▸ What to do
Without any of its pictures, the listing below should be output exactly.
%%
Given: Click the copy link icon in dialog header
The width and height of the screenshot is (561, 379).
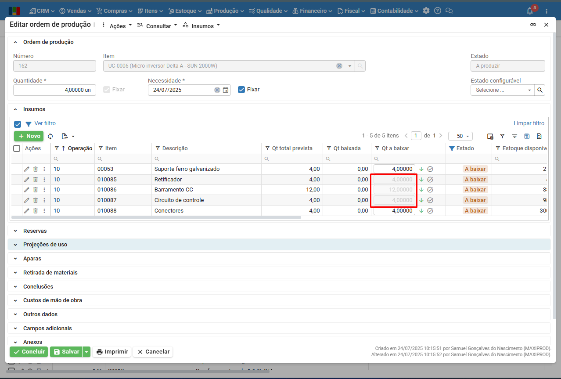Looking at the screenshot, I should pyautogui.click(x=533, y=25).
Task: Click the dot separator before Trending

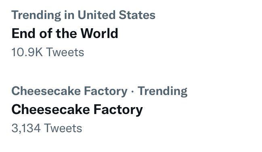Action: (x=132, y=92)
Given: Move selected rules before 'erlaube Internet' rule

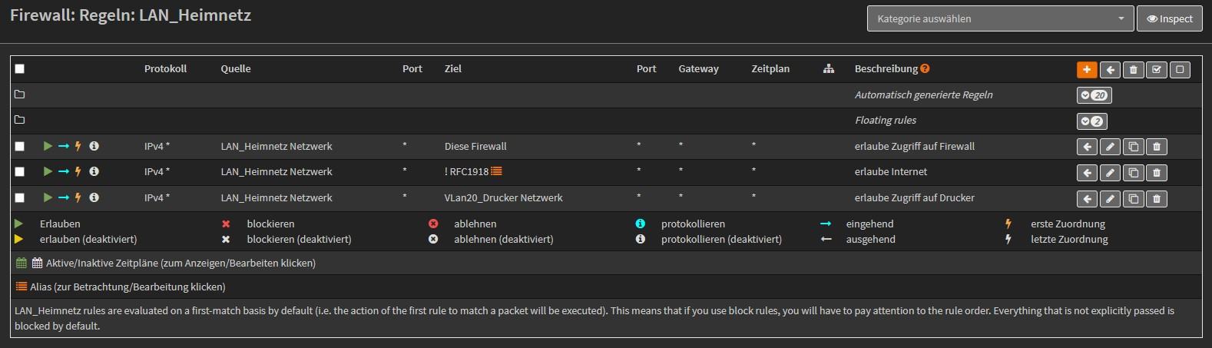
%%
▸ Your solution
Given: Click the copy link icon in dialog header
The width and height of the screenshot is (561, 379).
Looking at the screenshot, I should pyautogui.click(x=533, y=25).
Task: Click the dot separator before Trending

Action: (x=132, y=92)
Given: Move selected rules before 'erlaube Internet' rule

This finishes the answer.